COCOeval¶
Run COCO evaluation to compute AP/AR metrics.
from hotcoco import COCO, COCOeval
coco_gt = COCO("instances_val2017.json")
coco_dt = coco_gt.load_res("detections.json")
ev = COCOeval(coco_gt, coco_dt, "bbox")
ev.evaluate()
ev.accumulate()
ev.summarize()
use hotcoco::{COCO, COCOeval};
use hotcoco::params::IouType;
use std::path::Path;
let coco_gt = COCO::new(Path::new("instances_val2017.json"))?;
let coco_dt = coco_gt.load_res(Path::new("detections.json"))?;
let mut ev = COCOeval::new(coco_gt, coco_dt, IouType::Bbox);
ev.evaluate();
ev.accumulate();
ev.summarize();
Constructor¶
COCOeval(coco_gt: COCO, coco_dt: COCO, iou_type: str)

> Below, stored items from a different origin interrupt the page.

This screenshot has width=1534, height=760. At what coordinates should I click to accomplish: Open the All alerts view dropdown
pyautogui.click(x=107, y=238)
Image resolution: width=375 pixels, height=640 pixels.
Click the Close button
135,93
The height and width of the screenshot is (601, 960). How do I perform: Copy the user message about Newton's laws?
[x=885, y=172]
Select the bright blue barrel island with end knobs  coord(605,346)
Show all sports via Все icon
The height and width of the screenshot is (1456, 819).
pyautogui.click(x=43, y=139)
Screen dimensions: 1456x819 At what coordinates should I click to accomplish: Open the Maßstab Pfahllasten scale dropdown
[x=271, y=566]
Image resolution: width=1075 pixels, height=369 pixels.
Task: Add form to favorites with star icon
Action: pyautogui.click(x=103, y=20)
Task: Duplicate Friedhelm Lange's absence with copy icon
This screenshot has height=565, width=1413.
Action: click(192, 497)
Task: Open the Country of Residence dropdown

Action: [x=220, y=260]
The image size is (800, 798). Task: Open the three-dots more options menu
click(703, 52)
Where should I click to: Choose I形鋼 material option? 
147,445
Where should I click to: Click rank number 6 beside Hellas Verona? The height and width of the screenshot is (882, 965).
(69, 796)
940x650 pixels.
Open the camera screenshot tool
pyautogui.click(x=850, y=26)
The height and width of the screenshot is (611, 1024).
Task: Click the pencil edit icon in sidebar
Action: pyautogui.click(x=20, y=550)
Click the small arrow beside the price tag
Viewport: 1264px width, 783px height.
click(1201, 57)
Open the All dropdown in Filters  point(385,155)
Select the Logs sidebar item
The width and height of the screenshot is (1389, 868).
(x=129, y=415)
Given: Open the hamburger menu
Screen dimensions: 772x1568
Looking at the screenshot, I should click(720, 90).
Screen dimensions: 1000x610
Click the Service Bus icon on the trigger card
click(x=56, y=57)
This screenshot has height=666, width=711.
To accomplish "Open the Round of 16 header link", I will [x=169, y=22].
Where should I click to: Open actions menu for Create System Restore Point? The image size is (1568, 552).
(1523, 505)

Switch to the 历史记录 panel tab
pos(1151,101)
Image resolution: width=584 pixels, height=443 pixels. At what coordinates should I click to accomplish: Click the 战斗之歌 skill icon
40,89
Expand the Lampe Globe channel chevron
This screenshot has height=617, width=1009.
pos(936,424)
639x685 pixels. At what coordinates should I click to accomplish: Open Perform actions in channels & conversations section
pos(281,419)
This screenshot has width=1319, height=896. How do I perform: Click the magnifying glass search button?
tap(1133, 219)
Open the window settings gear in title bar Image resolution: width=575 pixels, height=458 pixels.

| Parameter | Type | Description |
|---|---|---|
coco_gt |
COCO |
Ground truth COCO object |
coco_dt |
COCO |
Detections COCO object (from load_res) |
iou_type |
str |
"bbox", "segm", or "keypoints" |
COCOeval::new(coco_gt: COCO, coco_dt: COCO, iou_type: IouType) -> Self
| Parameter | Type | Description |
|---|---|---|
coco_gt |
COCO |
Ground truth COCO object |
coco_dt |
COCO |
Detections COCO object (from load_res) |
iou_type |
IouType |
IouType::Bbox, IouType::Segm, or IouType::Keypoints |
Properties¶
params¶
params: Params
Evaluation parameters. Modify before calling evaluate().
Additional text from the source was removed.